Son dönemde, kamu kurum ve kuruluşlarınca hazırlanan ve ilaç
sektörünün geleceğini belirleyecek plan ve strateji dokümanlarındaki
vizyon ve yaklaşım da, kamu strateji ve politikalarının ilaç
Ar-Ge'sine daha fazla yatırım yapan, katma değeri daha yüksek ilaç
üreten ve daha fazla ihracat yapan bir Türkiye ilaç sektörü geliştirme
iradesini yansıtmaktadır.
Bu bağlamda, her yıl ABD'de düzenlenen Uluslararası Biyoteknoloji
Konferansı (BIO International Convention) biyoteknoloji konusunda
dünyanın en önemli platformlarından biridir.
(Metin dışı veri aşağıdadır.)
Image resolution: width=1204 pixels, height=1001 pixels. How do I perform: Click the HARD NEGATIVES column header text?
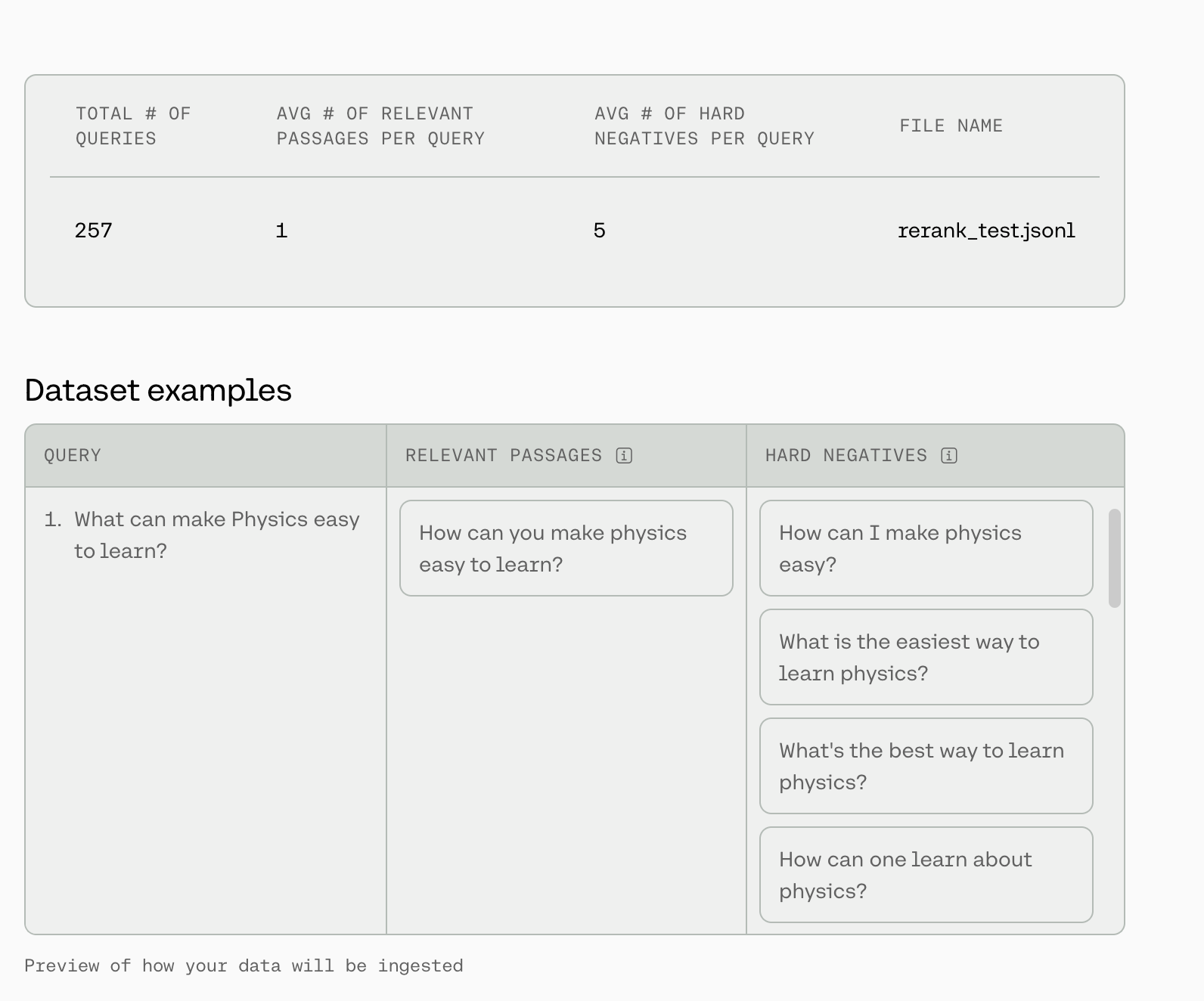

Türkiye'nin, bu
konferansa 2012'den bu yana sırasıyla Bilim, Sanayi ve Teknoloji,
Sağlık ve Kalkınma Bakanları başkanlığındaki üst düzey hükümet
heyetiyle katılım sağlaması, ülkemizin inovasyon, yenilikçi ilaç ve
biyoteknoloji alanındaki niyetini ve hedefini kanıtlayan çok önemli
bir göstergedir.
Önümüzdeki 10 yıl içinde Türkiye'nin 2023'e yönelik çok önemli
hedefleri bulunuyor. İlaç sektörümüz ülkemizin bu hedeflere ulaşmasına
katkıda bulunacak kilit sektörlerin başında gelmektedir. Ülkemiz ilaç
sektörünün daha çok yatırım çeken, daha fazla üretim ve ihracat yapan,
dış ticaret dengesine olumlu katkıda bulunan ve hastalarımıza
uluslararası standartlarda hizmet kalitesi sunan bir yapıya
kavuşmasını istiyoruz.
AİFD olarak, 2012 yılından bu yana Türkiye delegasyonu ile
birlikte katıldığımız Uluslararası Biyoteknoloji Konferansı'nı, gerek
Türkiye'deki ilaç Ar-Ge ve üretim yatırım potansiyeline dikkat çekmek
gerekse özellikle biyoteknoloji alanında Türkiye'de gerekli ekosistemi
ve şartları sağladığımız takdirde, Türkiye ilaç sektörünün Ar-Ge ve
üretim potansiyeline ve küresel bir oyuncu olacağına inancımızı
yinelemek için bir fırsat olarak görüyor ve önemsiyoruz.
İnanıyoruz ki, ülkemizde yenilikçiliği destekleyen doğru
politikalar uygulandığı takdirde, 2023 yılı itibarı ile 1,3 milyar ABD
doları dış ticaret fazlası veren ve yılda 1,7 milyar ABD doları
düzeyinde Ar-Ge yatırımı gerçekleştiren bir ilaç sektörüne sahip
olmamız mümkündür.

2015'te tüm ilaçların yarısı biyoteknoloji ürünü olacak

Biyoteknolojik ilaçların gerek toplum sağlığı gerekse ekonomik
açıdan ciddi katkıları bulunuyor. Bu ilaçların pazar payı dünyada her
geçen yıl artıyor. Tüm dünyada 350 milyondan fazla hasta
biyoteknolojik ilaçlarla tedavi görüyor, biyofarmasötikler, ayrıca
nadir hastalıklar için tedavi alternatiflerinin geliştirilmesini
sağlıyor. Biyofarmasötiklerin, topluma sunulan tüm ilaçların yaklaşık
%20'sini oluşturduğu tahmin edilmekte ve 2015 yılında tüm ilaçların
yaklaşık %50'sinin biyoteknoloji ürünü olması beklenmektedir.